Big data has evolved from a technology buzzword into a real-world solution that helps companies and governments analyze data, extract the meaningful statistics, and apply it into their specific business needs. It’s not so much the realization that this information is collected, but what can be effectively done with it. There is a use for big data in pretty much everything we do, with the economic forecasts proving to be no different.
The emergence of big data and artificial intelligence (AI) is no big secret in the private sector, but the use of it to improve the understanding of the economy and social issues – and better direct policy creation to make significant changes. Both the quality and quantity of economic activity data have increased in recent years, and there is no reason that should suddenly stop any time soon.
Obviously, big data also is used by companies to help better understand their customers and partners, help design new products, and streamline how they deliver their services. It’s an incredible time in technology when data can be integrated to help predict how purchases are made, and major retailers such as Amazon and eBay already do this extremely well.
Economists now have the ability to shift from small sample data sets and government surveys to much larger data collections. Everything from employment data, wages, education, the rental and home owners’ markets, and more can be quickly analyzed using computers. Big data might have a large impact, but won’t replace regular economic forecasting, a common tool used by economists.

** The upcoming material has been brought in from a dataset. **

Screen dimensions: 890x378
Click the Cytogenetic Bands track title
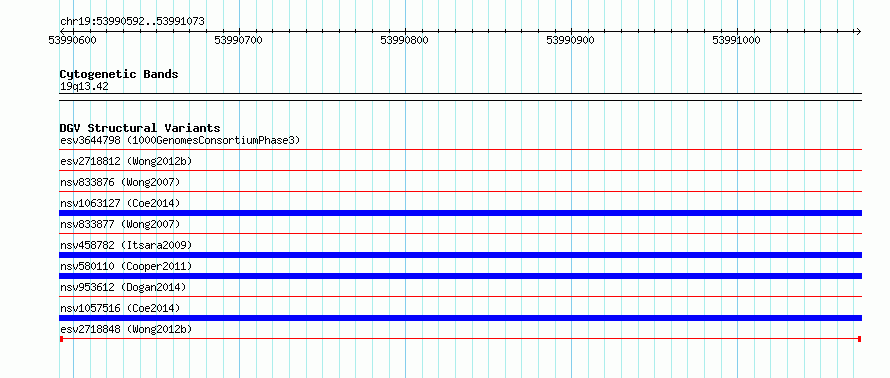point(119,74)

With or without big data, don’t expect to see a policy research firm change course – they will still focus on economics, macro strategy, investment strategy, and other key components of financial research. The use of recent tech trends helps given them even more tools at their disposal, along with micro-level analysis of information.
Better Economic Forecast
Big data allows for local, state, and national governments to collect varying levels of data, ranging from tax collection, education and demographics, social programs, and more. Being able to populate and study these varying data sets definitely allows for a stronger economic forecast.
Data can also be moved from yearly or quarterly data sets down to a granular level of minute-by-minute or hour-by-hour. As researchers are able to better determine what information is important to them, then the information collected can be carefully refined. The development of guidelines to help cater to these new time frames must be drafted, because not all information needs such a frequent reporting pattern.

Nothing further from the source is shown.